— START Exercise inputs —

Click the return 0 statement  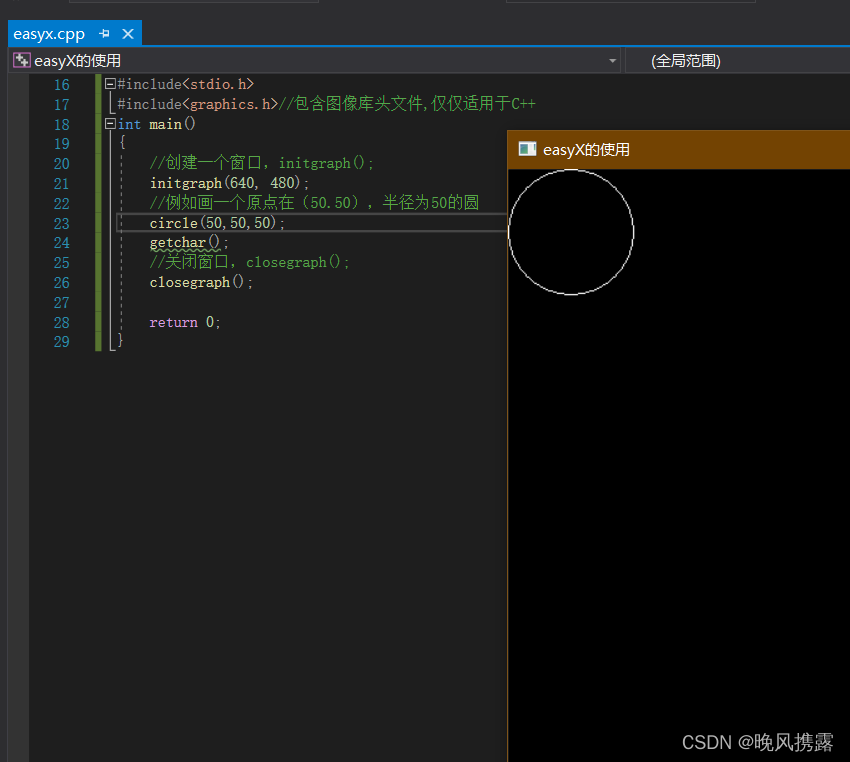click(x=185, y=322)
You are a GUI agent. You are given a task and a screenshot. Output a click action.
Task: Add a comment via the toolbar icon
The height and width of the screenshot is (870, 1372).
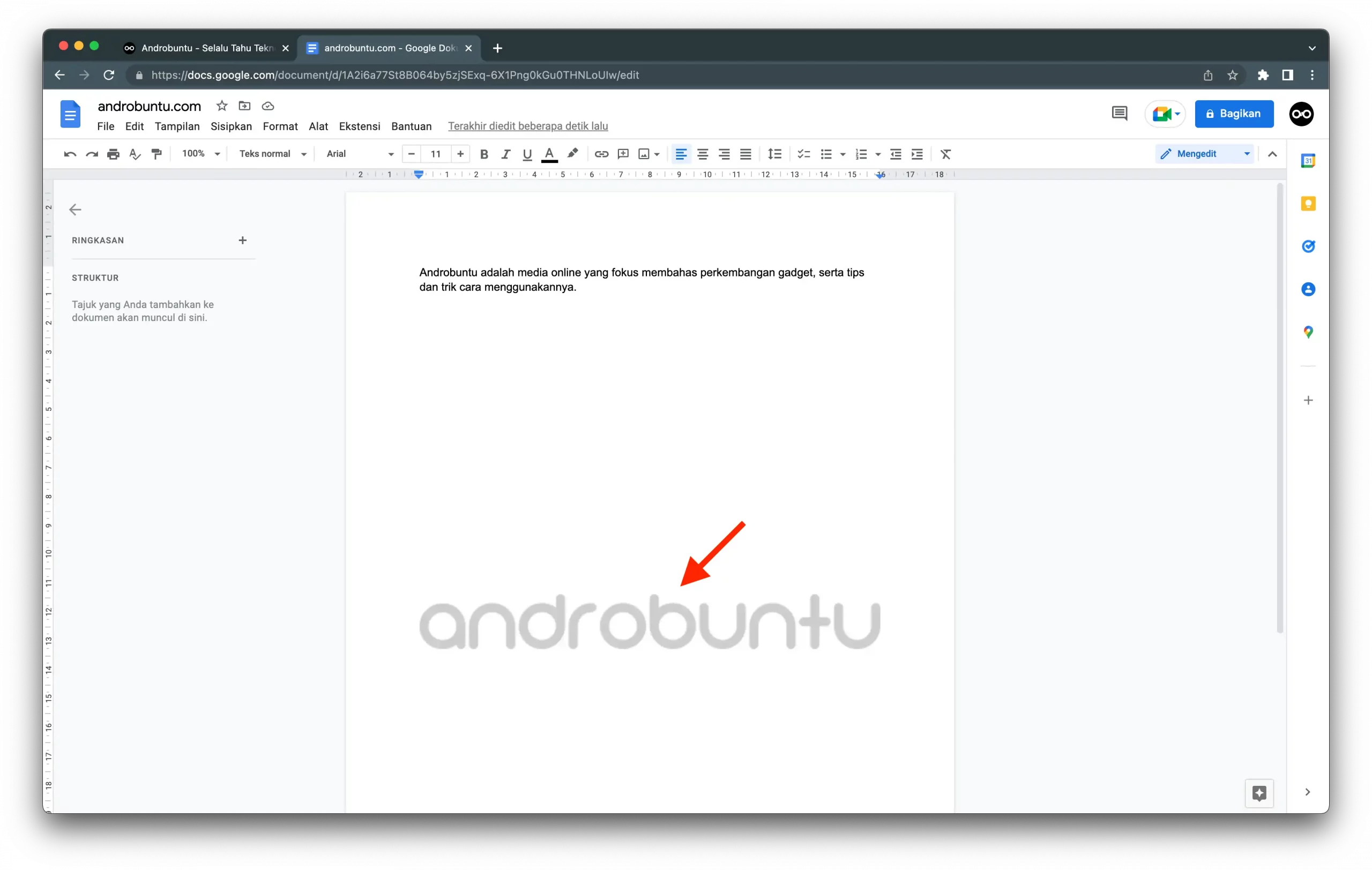[622, 154]
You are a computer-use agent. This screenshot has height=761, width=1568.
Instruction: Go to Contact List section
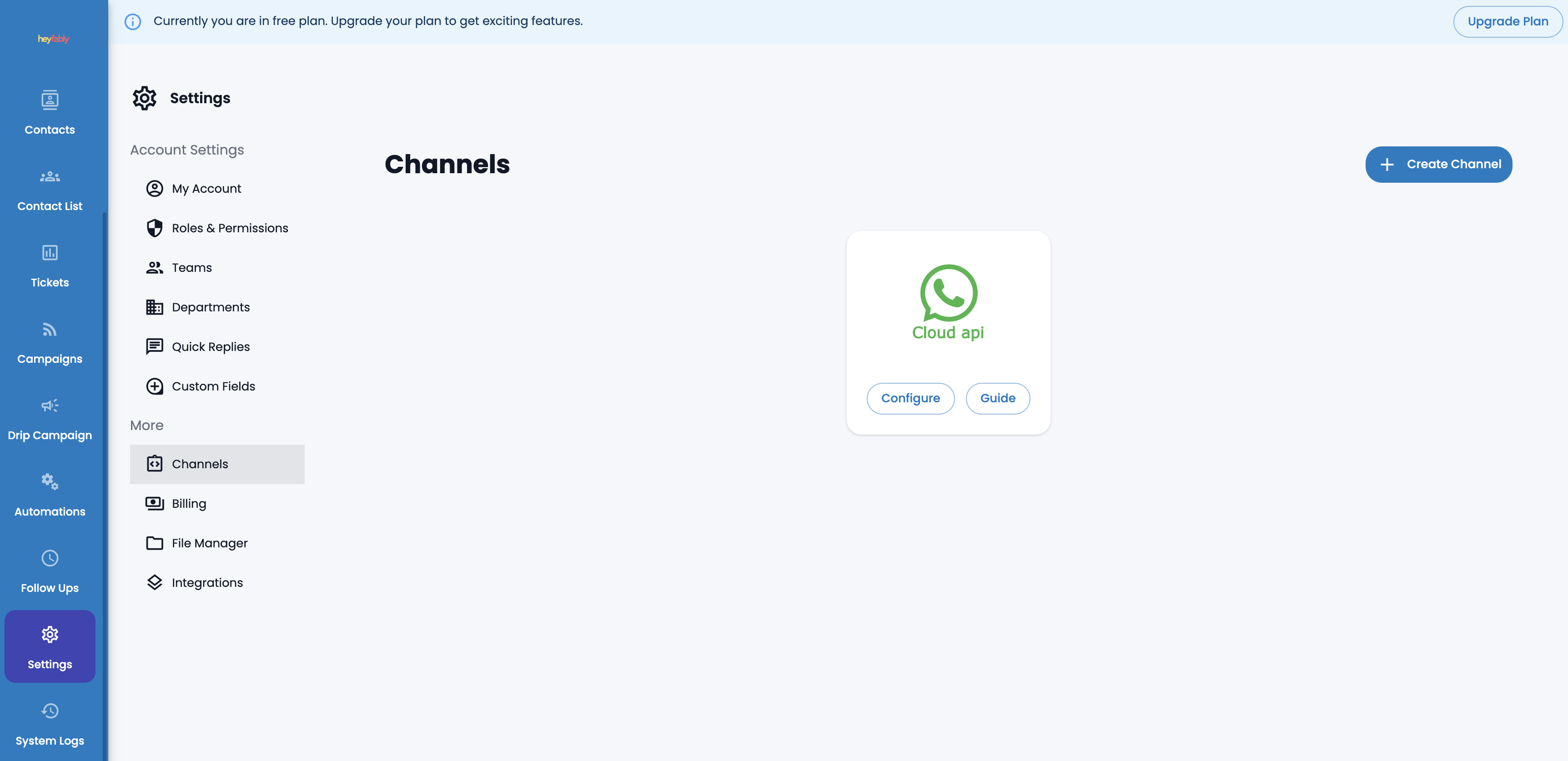point(50,189)
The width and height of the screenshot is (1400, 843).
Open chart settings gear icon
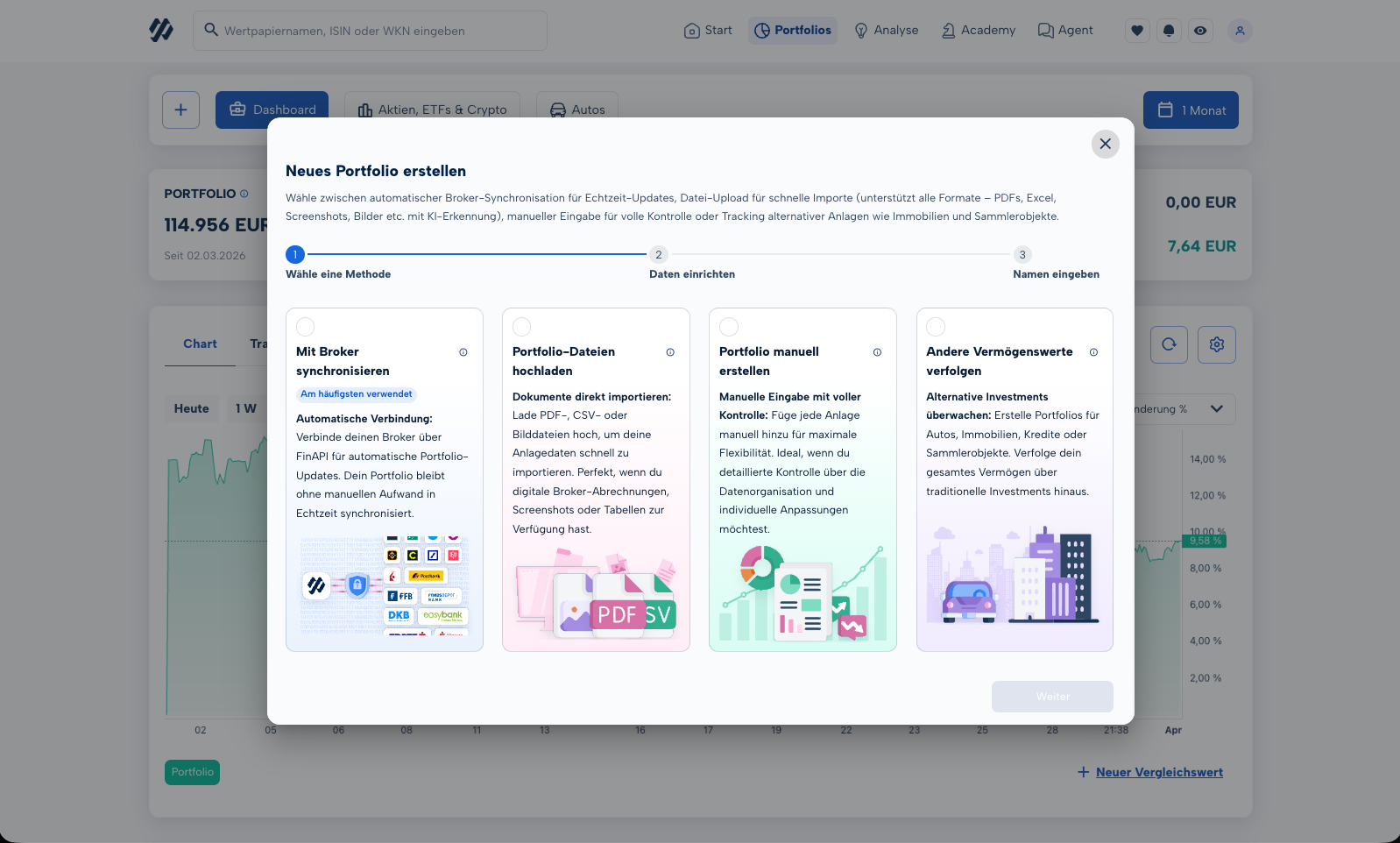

— END Exercise inputs —

(Short task) Format every line from the one containing "You are a computer-use" through the end of the records, inclusive, as a Markdown table with the columns Row and Line, skipping blank lines and leaving out the pictures.

(Response below)
| Row | Line |
|---|---|
| 1 | You are a computer-use agent. This screenshot has height=761, width=1568. |
| 2 | Instruction: Go to Contact List section |
| 3 | point(50,189) |
| 4 | The width and height of the screenshot is (1400, 843). |
| 5 | Open chart settings gear icon |